This is a vast topic to cover in a blog. But I wanted to write from a bird-eye’s view of how this will pan out in an implementation where you perform a certain operation in Dynamics 365 CRM and an Azure Function is called to perform further operations.
This post is written keeping in mind fair knowledge of Azure Functions, Storage accounts and subscriptions in mind.
I’ll try to keep the article short, so stay with me! 🙂
Create a Function App in Azure
- Let’s say you have created a Function App in Azure already and want to connect to Dynamics 365 CRM. Click on the big + New Function button in the screenshot below
- Now, since I want to keep Visual Studio as my driver for coding and deployment, I’ll create a new Project in Visual Studio of type Azure Functions and click Next
- On the next page, I’ll give a relevant name and hit Create.

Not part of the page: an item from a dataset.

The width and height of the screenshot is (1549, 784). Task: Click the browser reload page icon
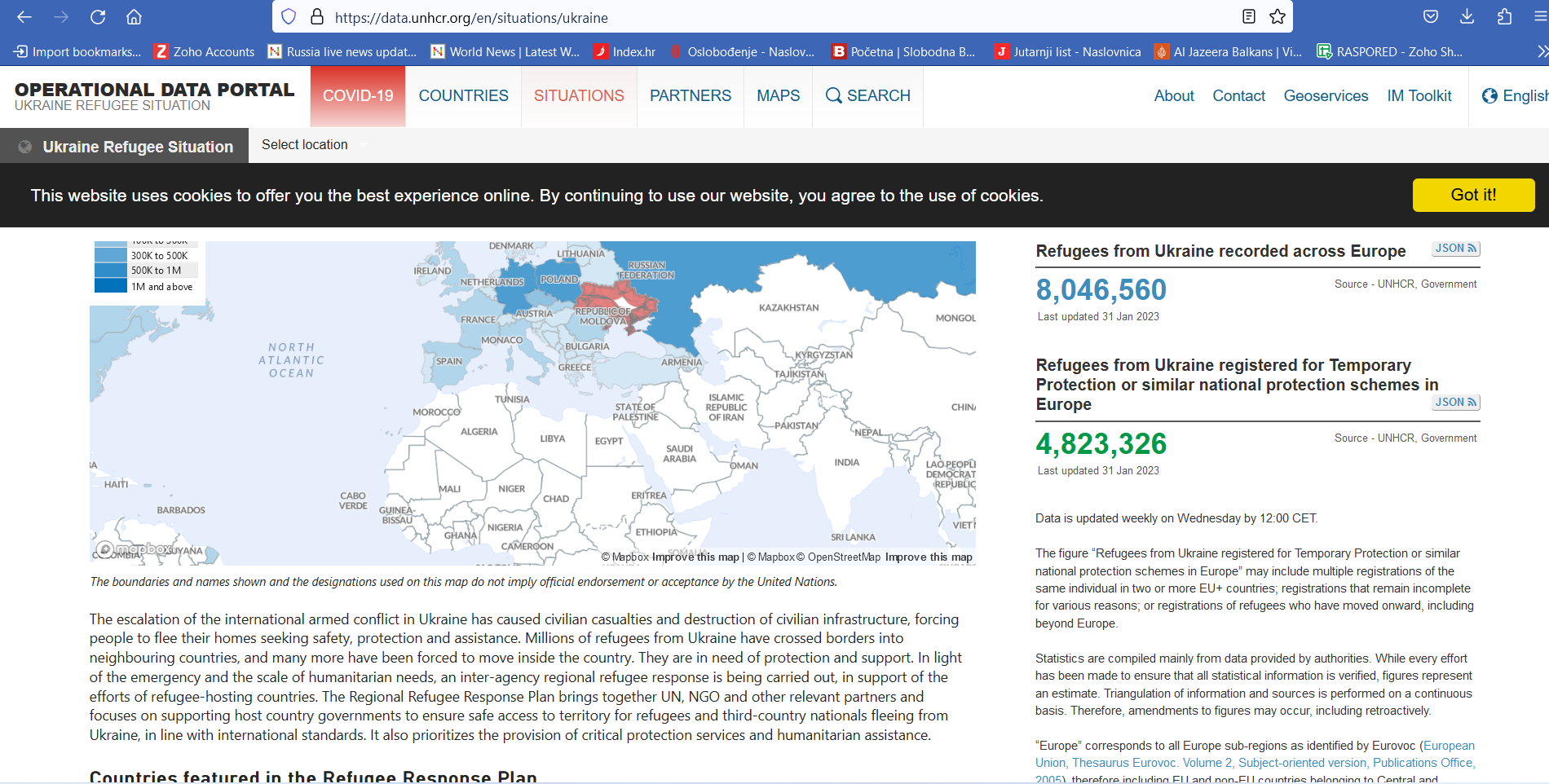tap(98, 17)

- Since we will be using Webhooks to connect to the Azure Function, the trigger chosen here is Http Trigger.Make sure you select Framework because Microsoft.Xrm.Sdk assemblies don’t work on .NET Code, but on .NETFramework only.And then you should take care of what your Storage Account and Authorization should be – Finally click Create once done.

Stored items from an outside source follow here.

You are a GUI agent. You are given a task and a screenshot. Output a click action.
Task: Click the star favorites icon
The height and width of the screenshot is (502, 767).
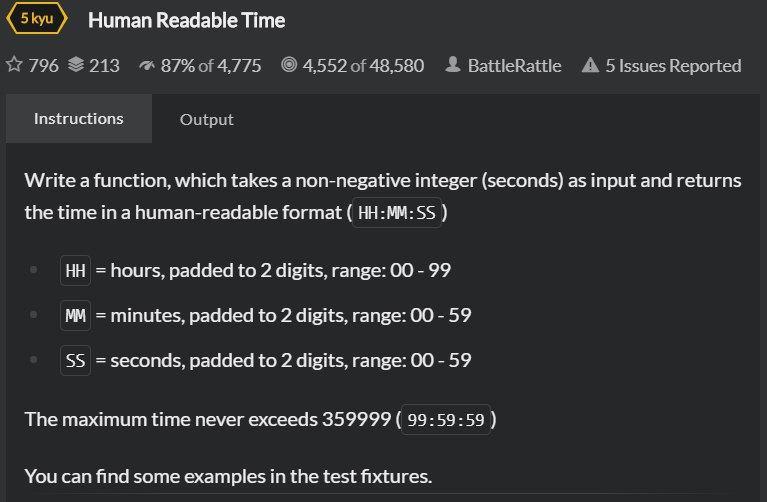(14, 65)
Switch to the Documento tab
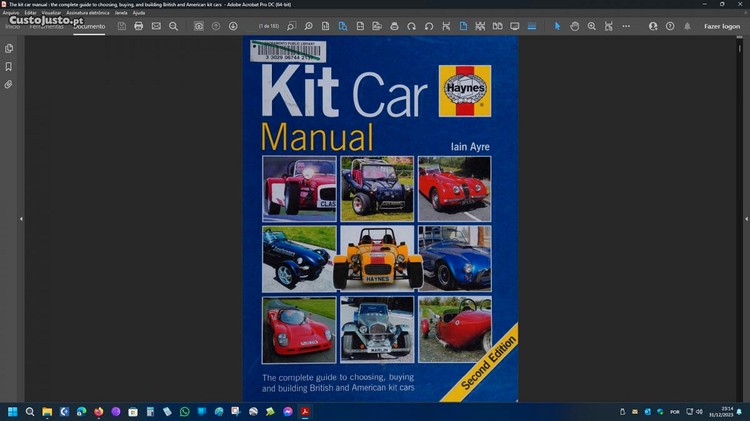Viewport: 750px width, 421px height. pyautogui.click(x=89, y=26)
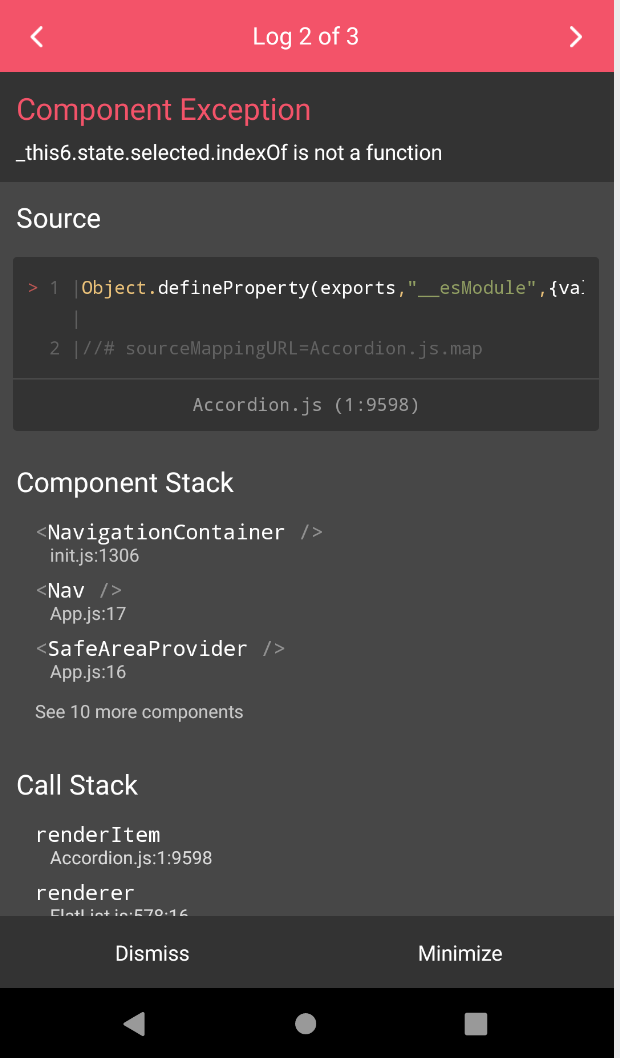Select the renderer frame in Call Stack
The width and height of the screenshot is (620, 1058).
click(x=85, y=892)
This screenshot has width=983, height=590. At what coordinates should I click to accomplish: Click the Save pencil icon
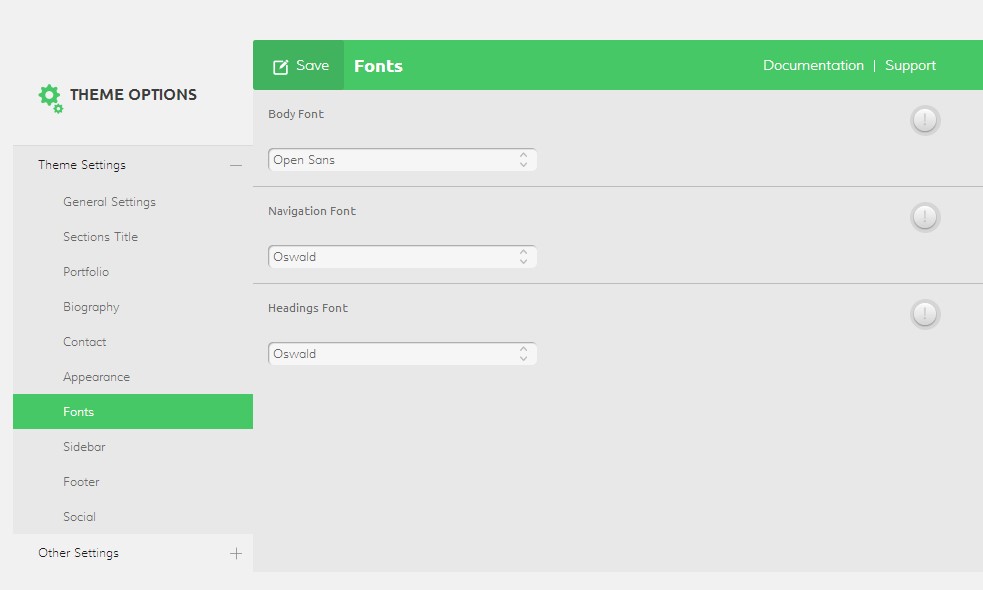pos(281,66)
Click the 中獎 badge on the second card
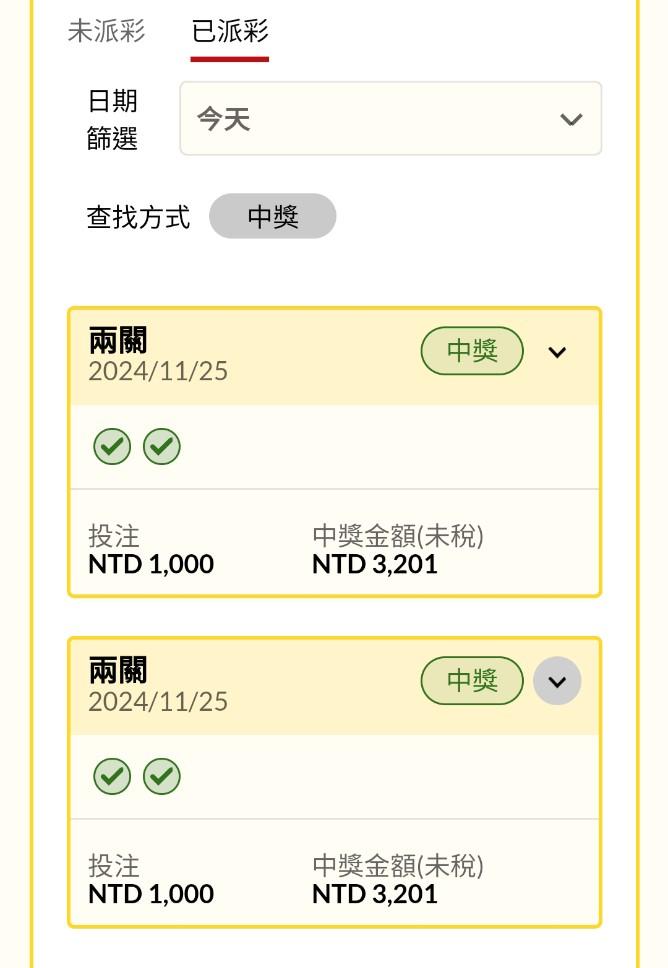 coord(472,680)
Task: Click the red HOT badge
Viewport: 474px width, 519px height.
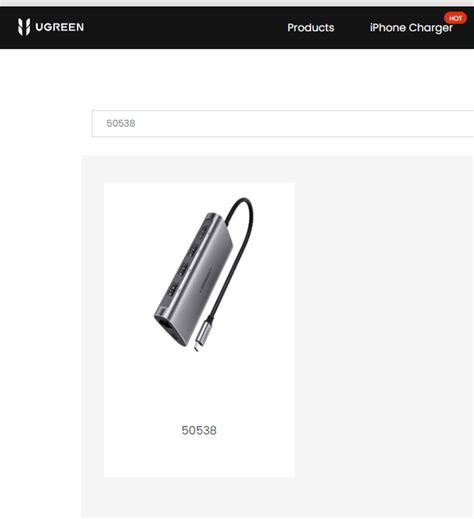Action: click(x=455, y=18)
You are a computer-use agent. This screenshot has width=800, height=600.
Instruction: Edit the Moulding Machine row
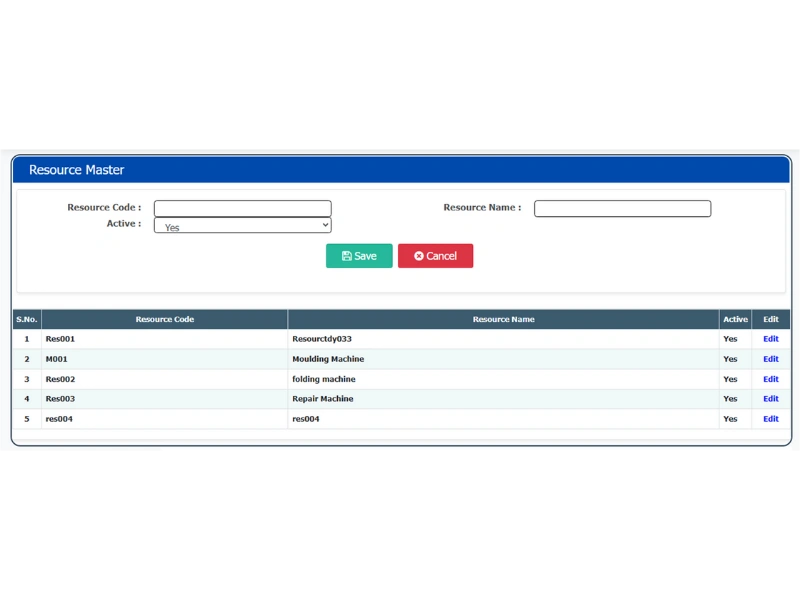[x=770, y=358]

- The Project will open with 1 .cs file, so make sure you name your plugin initially –
- It’ll take a while to create the Project. Once created, go to the Portal on Azure and click on the Get Publish Profile
It will be downloaded on the computer. Keep it so that you can import it on the Project in Visual Studio to use for Direct Publish.
- Now, right click and chose Publish to make your first push as is so that the Account Function gets pushed to Azure App.
- Then, click on Import and import the Publish Profile settings downloaded in step #5 above –
- Once imported, you’ll be taken here – simply Publish once.
- Once Publish is successful, check in the Azure App in Portal, the Function should appear.
Modifying code to read Webhook Call from Dynamics 365
- To keep it simple, I’m simply reading the context and then, you can flourish your App further to make it work as required.
So, I’m only reading the request into a String and logging it so that we can see it in the logs in the Azure Function app.
- You can use RemoteExecutionContext class to actually get all the contextual information into the Function app and then use it further. See below –
- Once ready with your code, Publish it.
Now, let’s Register the Webhook and call the app.
If you’re also looking for remote debugging, this is a great article-Remote Debugging Azure Functions V2 “The breakpoint will not currently be hit. No symbols have been loaded for this document”
Register a Webhook in Plugin Registration Tool
Coming to Dynamics 365 CRM side of things, you can register a Webhook that will trigger on Account Name update to fire off the AccountPlugin Function App created above –
- In Plugin Registration Tool, register a new Webhook
- Enter Webhook Details. Select Authentication type as WebhookKey –
- Now, to get the key, go to the Function App in portal, and look </> Get function URL link.
- Copy the same and paste in Notepad, separate the code part from the main URL
- Paste the URL part in Endpoint URL and key in the Value field. Click Save.
- Now, add a Step to the Webhook. For this example, I’ve chosen update of Account‘s Account Name field
And Register it.
- The purpose was to simply ready Dynamics 365 Account record upon modification of the Account Name
And save the record.
- In a minute or so, the Log will be generated (only the logs take a little longer to generate)
And thus, we are able to send data / or rather, call Azure Function and process Dynamics 365 CRM data using Webhooks.
Some other Azure related post you might like to look at – Use Azure App Passwords for MFA enabled D365 authentication from Console App
Hope this was helpful! Tried my best to keep it basic and short as possible. I’m sure you all will explore way beyond and develop awesome implementations!